Conversion of character data
The Character Data Representation Architecture (CDRA) system of tags ensures that you can convert character data in a predictable, repeatable way.
Conversion pertains to converting the code points assigned to one or more characters in one code page to their corresponding code points in another code page. The conversion might cause a single character to map to a sequence of characters, or a sequence of characters to map to a single character. Conversion should not be equated to translating from one language to another.
Conversion methods
The following methods are used for conversion:
- Round-trip conversion. The integrity of all character data is maintained
from the source coded character set identifier (CCSID) to the target CCSID
and back to the source.
When performing a round-trip conversion, you might see incorrect representation of the characters displayed in the target CCSID. The integrity is preserved, however. When the characters are converted back to the source CCSID, they regain their original hexadecimal values and representation.
- Enforced subset match conversion (substitution). Characters that
exist in both the source and target CCSID have their integrity maintained.
Characters in the source CCSID but not in the target CCSID are replaced. Replaced
values are also referred to as substitution characters. For EBCDIC encoding,
these appear on most display stations as a solid block. For ASCII encoding,
these substitution characters appear differently.
This substitution is permanent when converting back to the source CCSID because it is not possible to retrieve the original hexadecimal values.
For a list of CCSID conversions that result in substitution characters, see the Default conversion that might use substitution table.
- Linguistic conversion. Also known as best-fit conversion, a partial
mapping is done from the source code page to the target code page. The integrity
of characters that are in both the target CCSID and the source CCSID are preserved.

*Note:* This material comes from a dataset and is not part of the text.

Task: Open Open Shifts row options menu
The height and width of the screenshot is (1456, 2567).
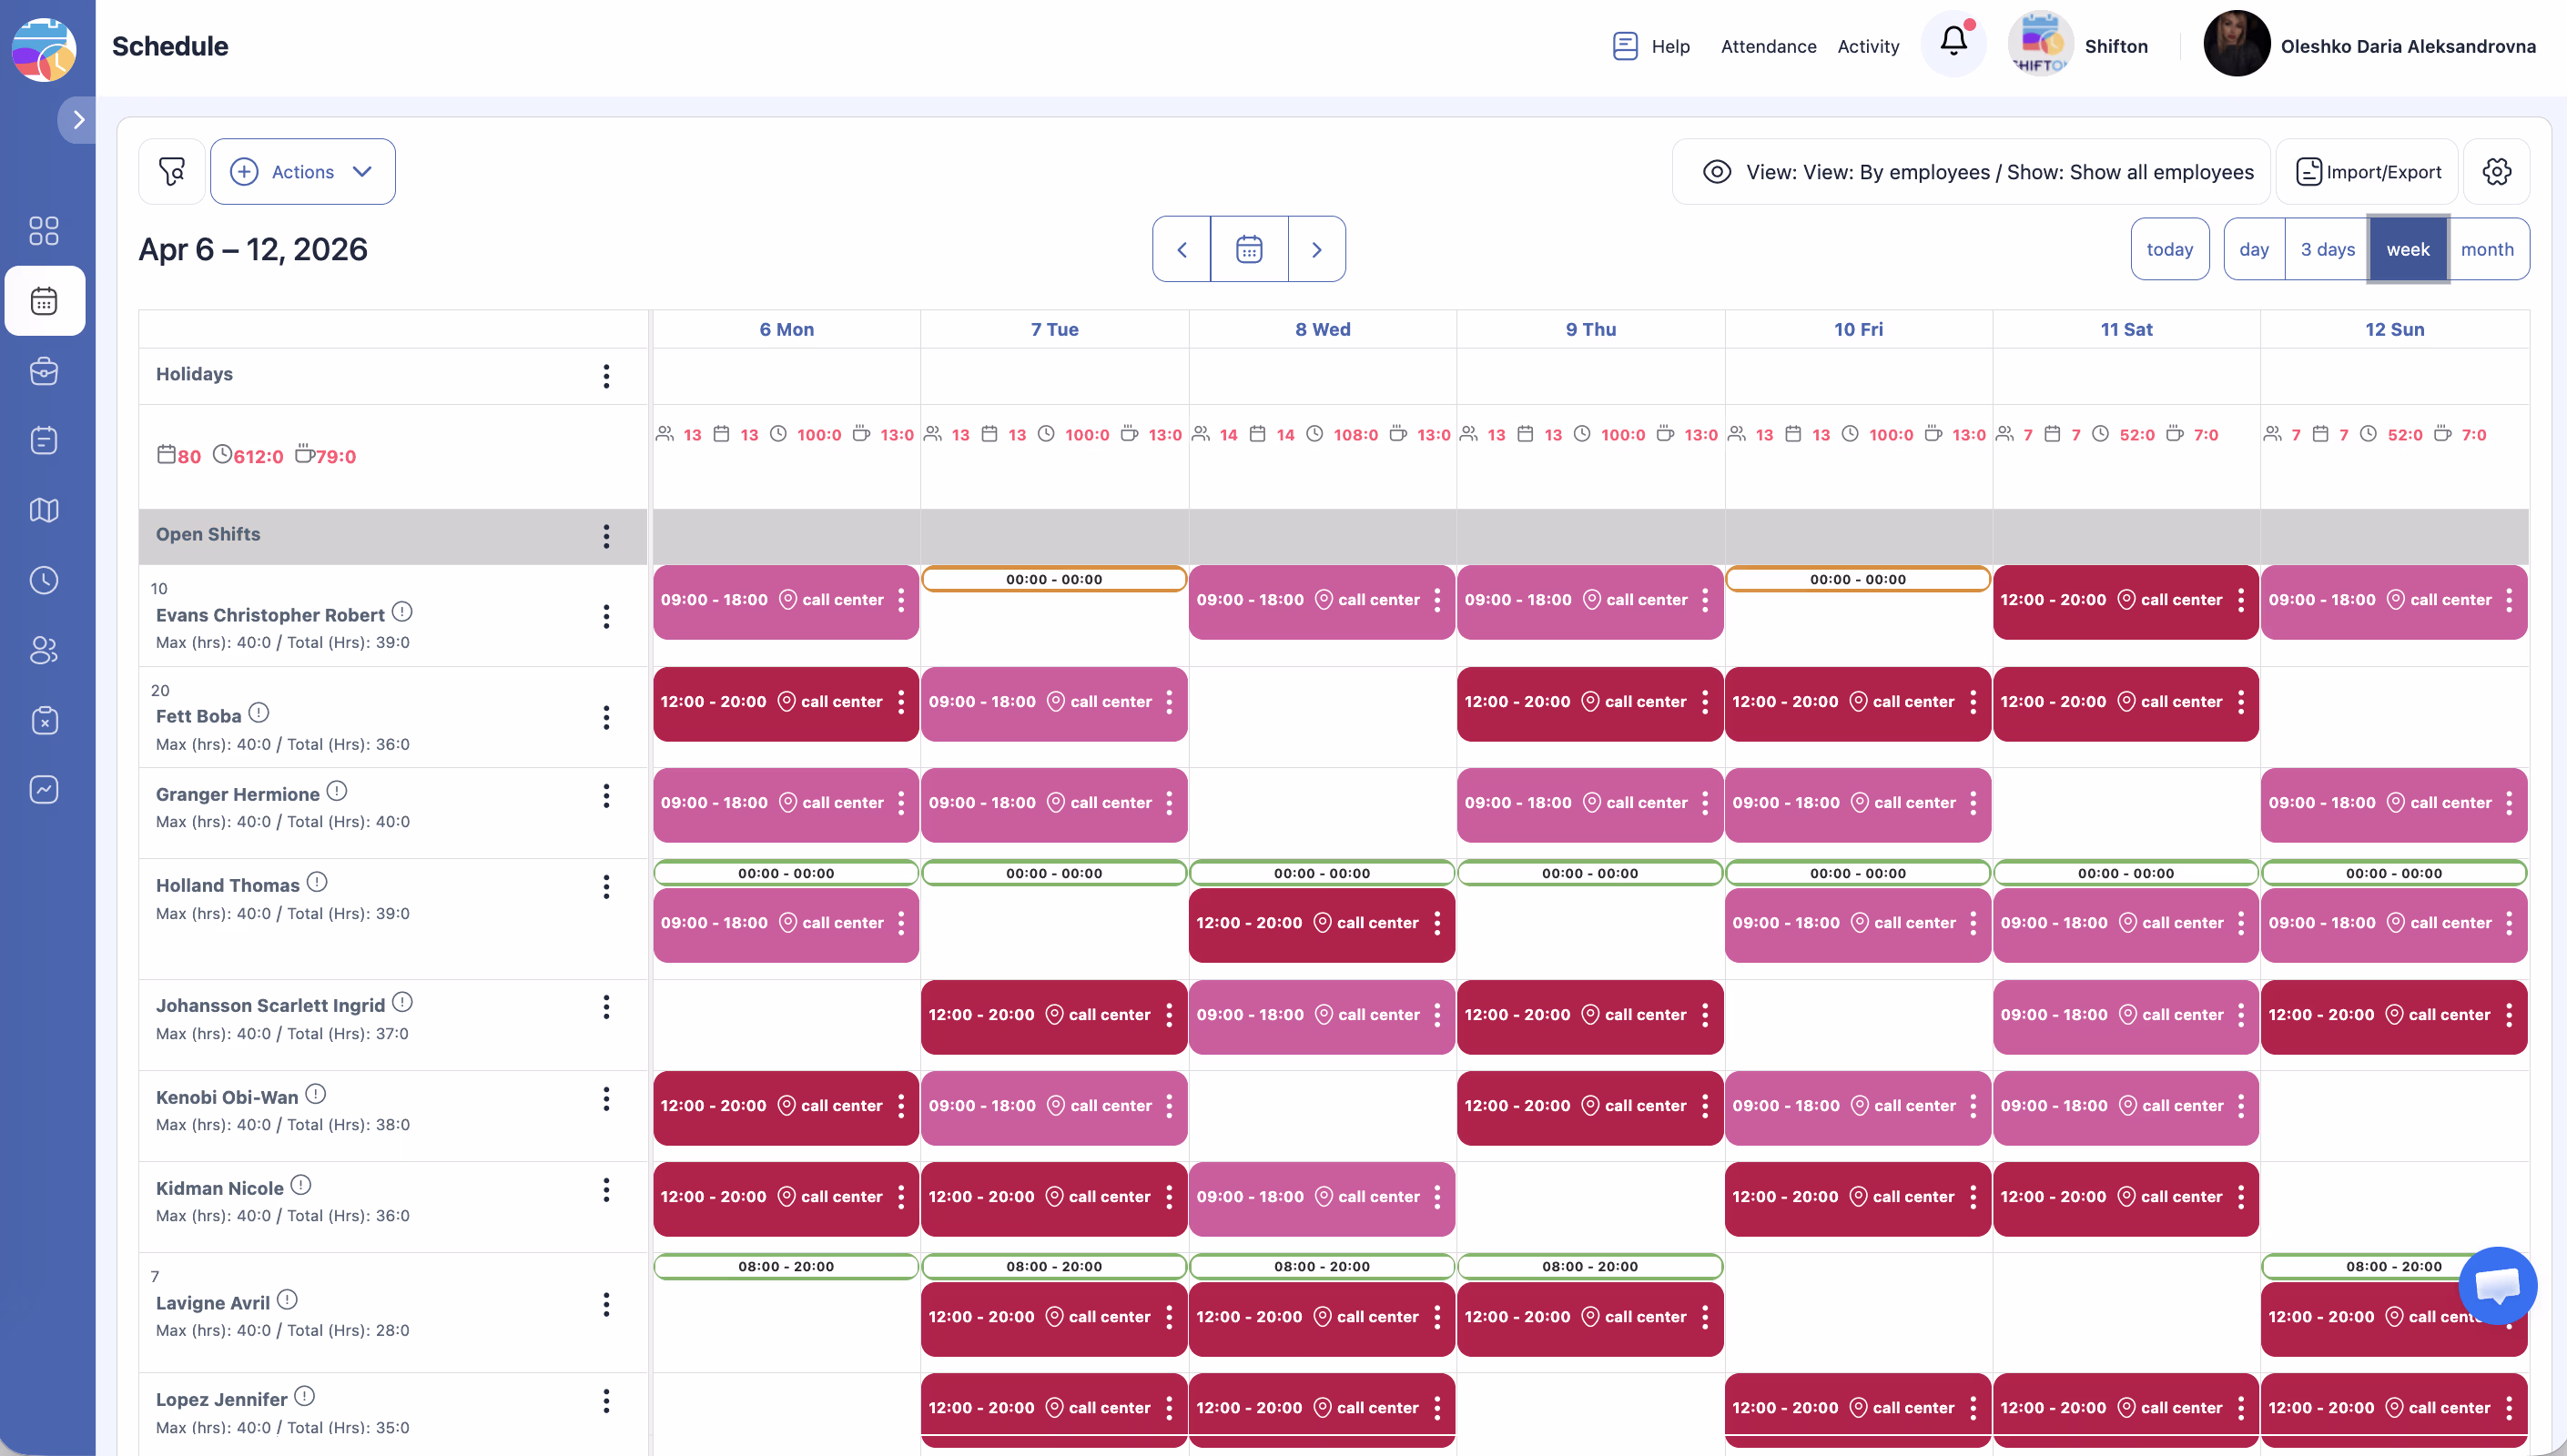Action: (x=606, y=535)
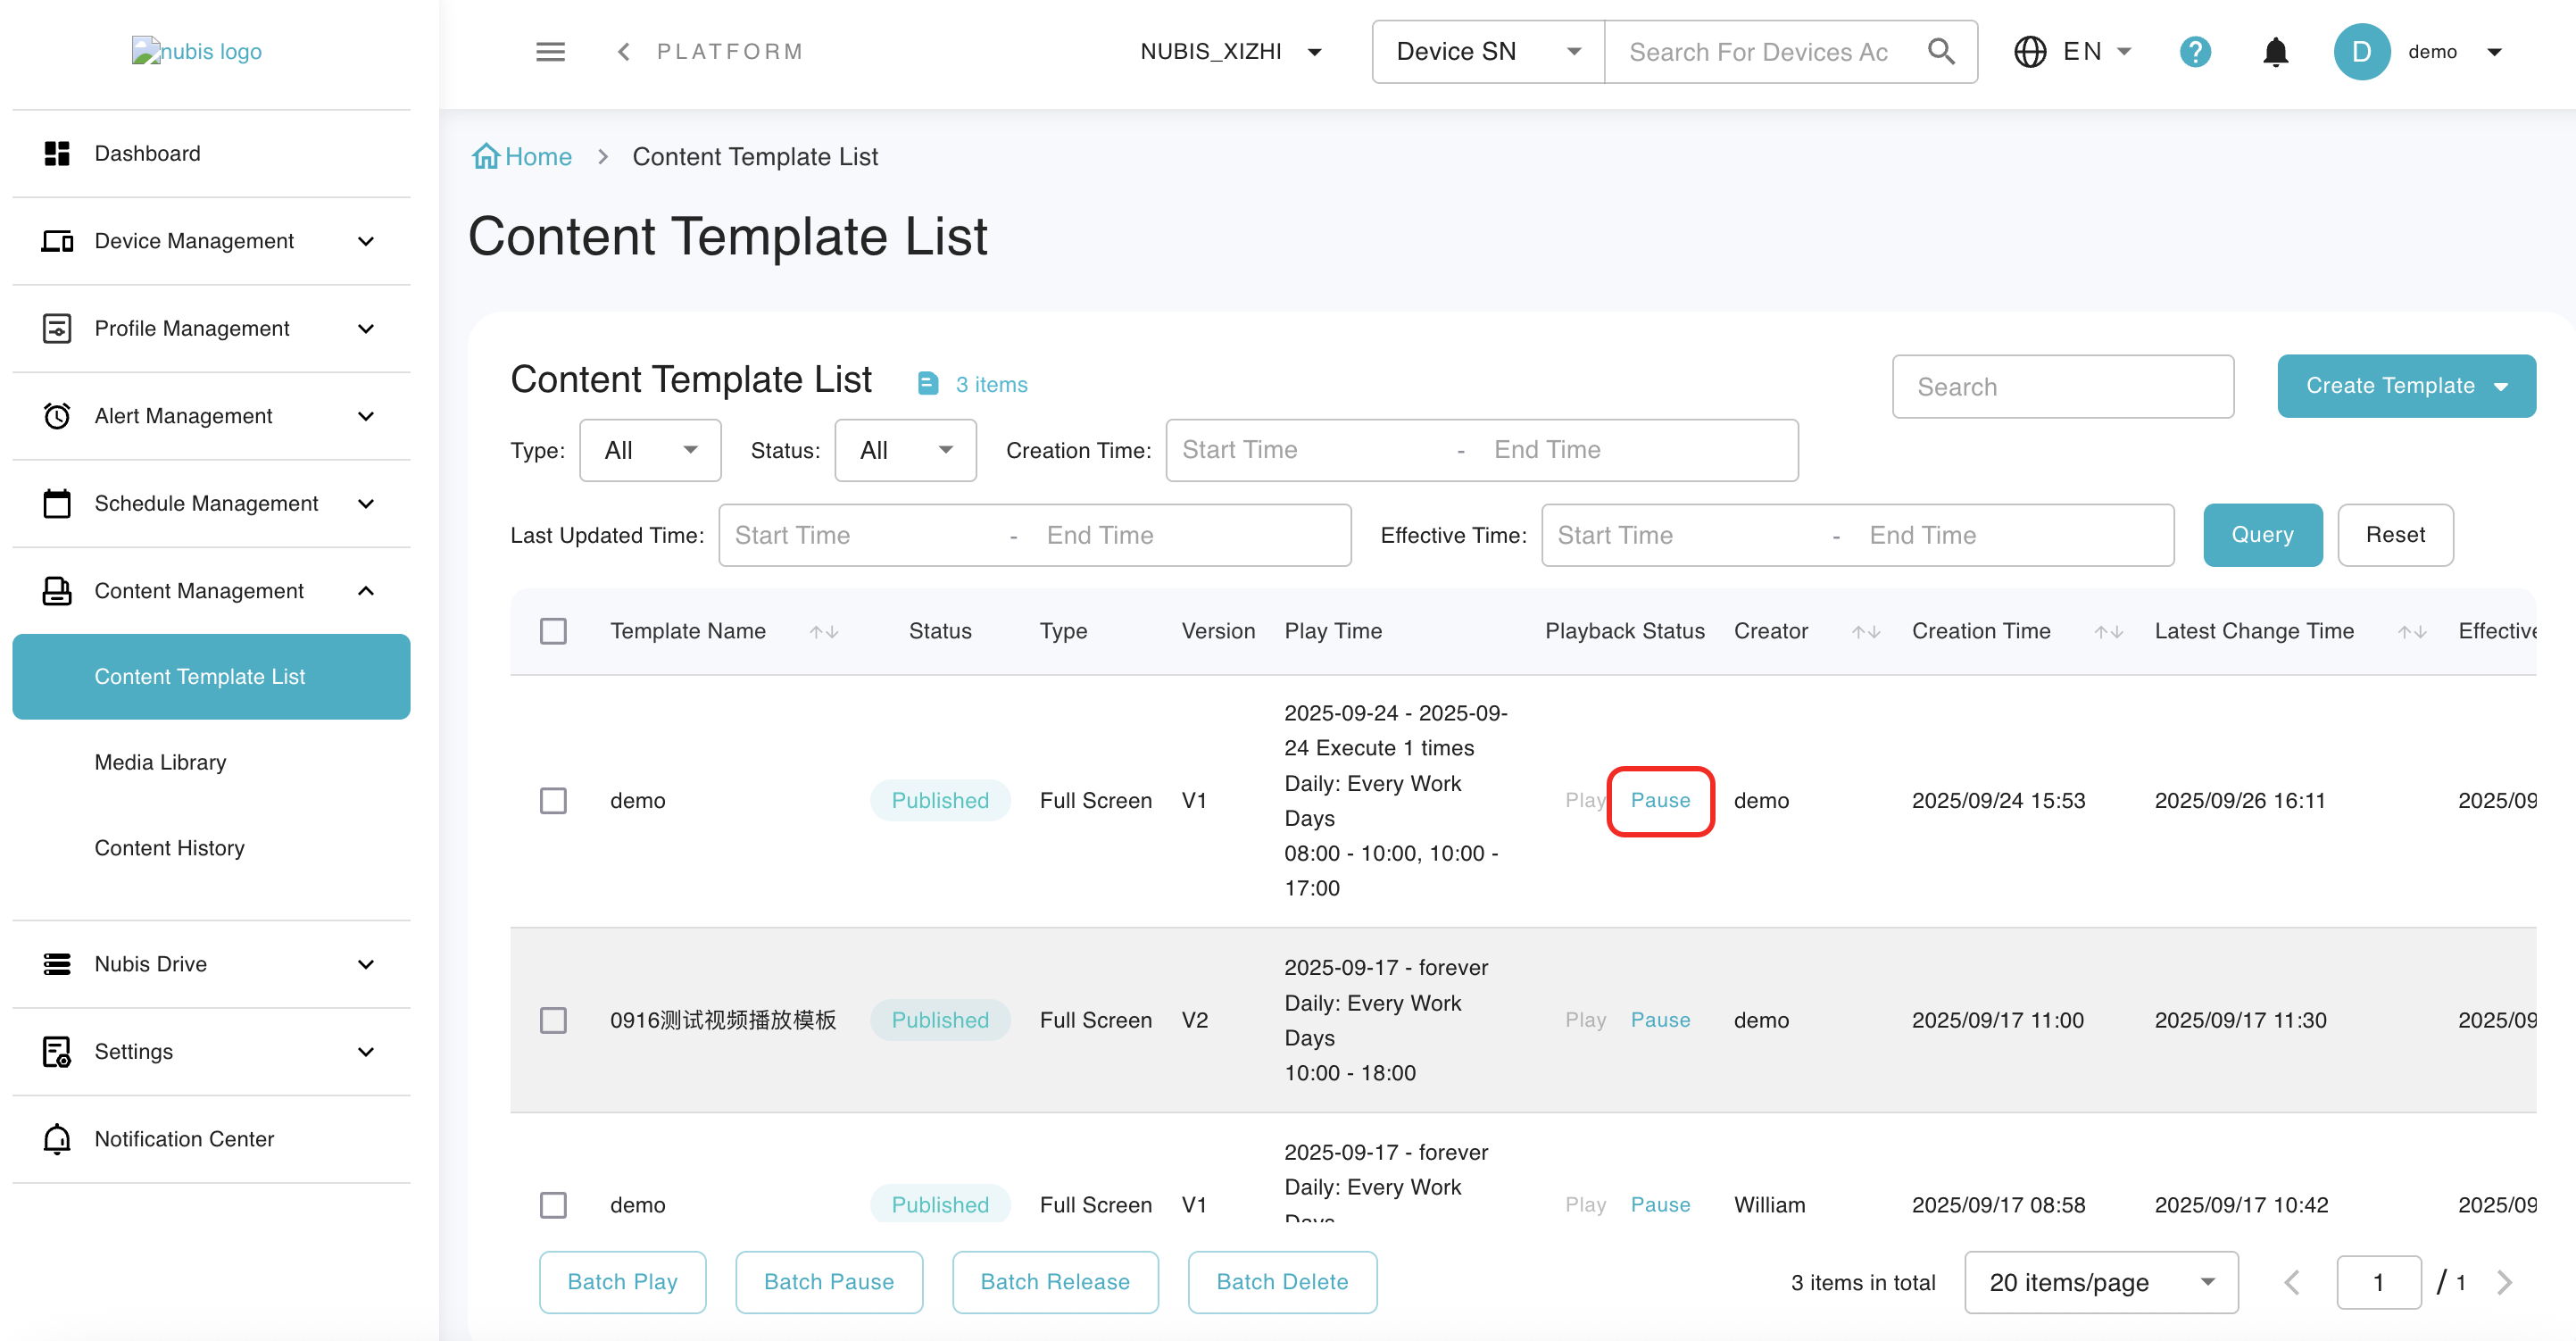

Characters that are not in the target CCSID are mapped to the most culturally
acceptable alternative for that character.
For example, the source CCSID might support an A grave character (
). The target CCSID might not support this character.
During the conversion, the most linguistically acceptable character (a Latin
capital A) is substituted for the A grave. After the conversion, characters
that are not included in the target CCSID are presented to the user as the
most linguistically acceptable substitution characters. This substitution
is permanent. Any loss of character integrity is permanent.Through an application programming interface (API), linguistic conversion is available from any supported single-byte CCSID to any other supported single-byte CCSID.